Should the special committee deadlock or should Congress reject the committee's recommendations, then automatic across the board spending cuts of at least $1.2 trillion would go into effect.
A National Underwriter article explains how this process may affect health insurers.
The process may have a direct impact on the FEHB Program. The President's deficit reduction commission proposed last year that a premium support approach to the government contribution be tested in the FEHBP. Under premium support, the entire government contribution would be made available to pay the plan premium but the annual increases would be tied to a standard, such as the CPI-U. In other words, an employee or annuitant could have no employee contribution for a low cost plan. Currently, the law, 5 U.S.C. Sec. 8906, provides for a minimum 25% employee contribution. This Kaiser Health News article reviews all of that commision's recommendations.
Health care providers are concerned about the new law. Modern Healthcare notes that
some physician advocates warned about the complicated timing of the work of the deficit reduction panel, which will have to offer $1.5 trillion in cuts by Nov. 23 and secure congressional passage by Dec. 23. That is the same time frame in which Congress will need to find billions of dollars to pay for another delay of the 29.5% cut in Medicare physician reimbursements scheduled for the beginning of 2012.Speaking of Medicare, the Centers for Medicare and Medicaid Services announced today the Program's inpatient hospital care reimbursement policies for the federal fiscal year that begins October 1, 2012
CMS projects that total Medicare operating payments to acute care hospitals for inpatient services occurring in FY 2012 will increase by $1.13 billion, or 1.1 percent, in FY 2012 compared with FY 2011, due to a 1.0 percent increase in payment rates together with other policies adopted in the final rule.

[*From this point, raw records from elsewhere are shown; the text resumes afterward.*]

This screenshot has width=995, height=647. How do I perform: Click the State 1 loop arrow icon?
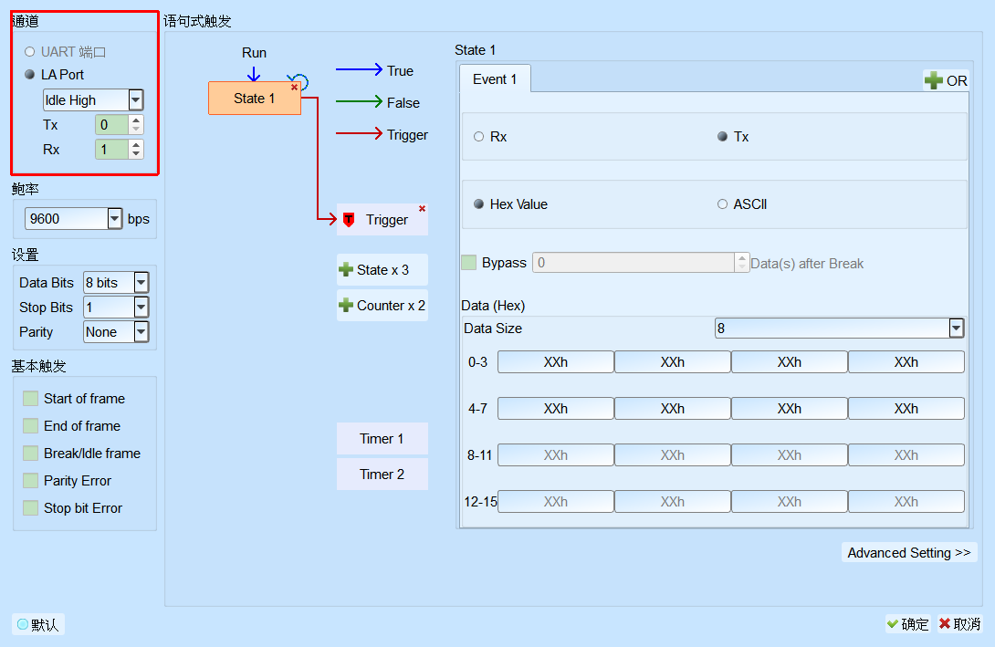click(299, 82)
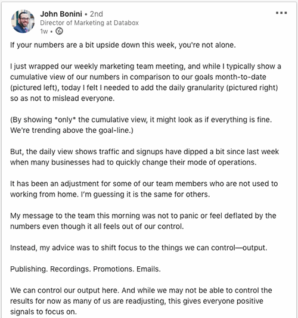298x318 pixels.
Task: Click the line 'If your numbers are a bit upside down'
Action: (123, 45)
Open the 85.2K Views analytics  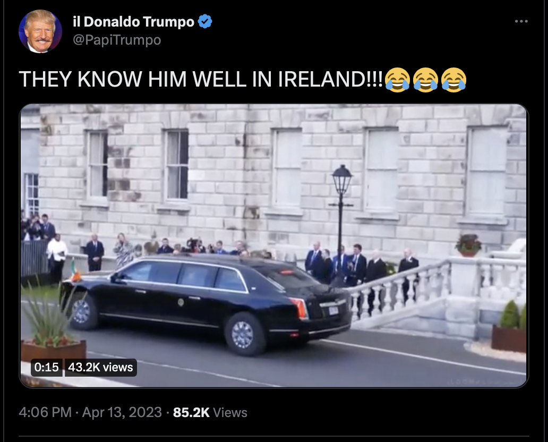point(210,412)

To provide hospitals with an incentive to reduce preventable hospital readmissions and improve care coordination, the Affordable Care Act requires CMS to implement a Hospital Readmissions Reduction Program that will reduce payments beginning in FY 2013 – for discharges on or after Oct. 1, 2012 ‑ to certain hospitals that have excess readmissions for certain selected conditions. Today’s final rule finalizes readmissions measures for three conditions -- acute myocardial infarction (or heart attack), heart failure, and pneumonia – as well as the methodology that will be used to calculate excess readmission rates for these conditions.

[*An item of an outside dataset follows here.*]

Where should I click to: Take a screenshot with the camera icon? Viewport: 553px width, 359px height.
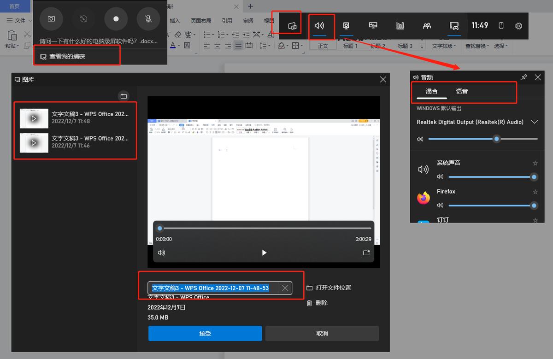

The final rule also adopts a Medicare spending per beneficiary measure for both the Hospital IQR Program and the new Hospital Inpatient Value-Based Purchasing (VBP) program required by the Affordable Care Act. The new measure will assess Part A and Part B beneficiary spending during a period of time that spans from three days prior to a hospital admission through 30 days after the patient is discharged. The goal is to encourage hospitals to provide high quality care to Medicare beneficiaries at a lower cost and to promote greater efficiencies across care settings and throughout the entire U.S. health care system.